## What to work on:
Please take the lines from the one holding "The width and height of the screenshot is (520, 470)." through the one holding "You are a computer-use agent. Image" in the data below and copy them exactly.

Collected data

# # # #

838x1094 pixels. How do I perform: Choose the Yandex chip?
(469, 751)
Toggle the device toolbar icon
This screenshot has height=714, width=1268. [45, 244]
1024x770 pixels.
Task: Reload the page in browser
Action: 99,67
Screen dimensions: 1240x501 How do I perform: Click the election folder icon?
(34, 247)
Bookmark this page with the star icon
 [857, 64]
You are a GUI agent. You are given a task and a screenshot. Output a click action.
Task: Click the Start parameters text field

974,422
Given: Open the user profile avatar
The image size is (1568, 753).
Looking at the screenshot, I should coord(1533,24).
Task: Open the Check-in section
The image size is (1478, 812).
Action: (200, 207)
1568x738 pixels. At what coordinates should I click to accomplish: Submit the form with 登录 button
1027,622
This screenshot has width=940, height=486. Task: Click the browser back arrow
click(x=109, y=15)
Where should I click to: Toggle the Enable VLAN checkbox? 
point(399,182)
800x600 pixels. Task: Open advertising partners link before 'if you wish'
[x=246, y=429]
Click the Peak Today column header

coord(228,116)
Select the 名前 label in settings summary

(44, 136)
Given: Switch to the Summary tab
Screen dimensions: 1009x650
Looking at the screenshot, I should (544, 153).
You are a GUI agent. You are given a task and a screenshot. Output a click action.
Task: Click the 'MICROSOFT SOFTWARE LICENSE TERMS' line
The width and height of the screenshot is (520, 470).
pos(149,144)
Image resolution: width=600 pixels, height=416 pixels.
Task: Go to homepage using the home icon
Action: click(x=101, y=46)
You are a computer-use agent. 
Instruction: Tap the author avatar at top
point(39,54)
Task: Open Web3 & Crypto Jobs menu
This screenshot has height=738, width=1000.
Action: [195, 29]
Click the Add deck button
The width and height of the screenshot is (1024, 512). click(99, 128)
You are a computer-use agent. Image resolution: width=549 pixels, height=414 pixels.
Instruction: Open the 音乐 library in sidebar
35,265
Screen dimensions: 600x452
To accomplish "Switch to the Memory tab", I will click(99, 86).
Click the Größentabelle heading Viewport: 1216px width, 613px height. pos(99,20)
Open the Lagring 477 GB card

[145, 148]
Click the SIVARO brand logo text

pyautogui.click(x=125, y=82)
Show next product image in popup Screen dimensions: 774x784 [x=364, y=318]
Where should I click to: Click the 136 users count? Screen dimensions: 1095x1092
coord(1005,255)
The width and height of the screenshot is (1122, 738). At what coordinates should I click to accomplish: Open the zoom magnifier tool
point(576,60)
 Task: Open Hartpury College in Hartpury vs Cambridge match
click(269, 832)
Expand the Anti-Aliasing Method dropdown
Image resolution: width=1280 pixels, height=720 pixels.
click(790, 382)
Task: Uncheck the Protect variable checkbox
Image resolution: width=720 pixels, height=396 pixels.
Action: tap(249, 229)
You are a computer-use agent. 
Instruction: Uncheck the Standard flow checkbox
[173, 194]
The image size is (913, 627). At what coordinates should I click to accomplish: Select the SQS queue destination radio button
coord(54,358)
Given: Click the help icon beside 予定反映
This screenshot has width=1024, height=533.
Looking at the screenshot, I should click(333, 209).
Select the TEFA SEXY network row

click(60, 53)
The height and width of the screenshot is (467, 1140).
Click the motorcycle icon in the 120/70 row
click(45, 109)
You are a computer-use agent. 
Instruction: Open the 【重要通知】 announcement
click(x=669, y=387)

# # # #

## Reply to the exercise:
The width and height of the screenshot is (520, 470).
pos(149,144)
Image resolution: width=600 pixels, height=416 pixels.
Task: Go to homepage using the home icon
Action: click(x=101, y=46)
You are a computer-use agent. 
Instruction: Tap the author avatar at top
point(39,54)
Task: Open Web3 & Crypto Jobs menu
This screenshot has height=738, width=1000.
Action: [195, 29]
Click the Add deck button
The width and height of the screenshot is (1024, 512). click(99, 128)
You are a computer-use agent. Image resolution: width=549 pixels, height=414 pixels.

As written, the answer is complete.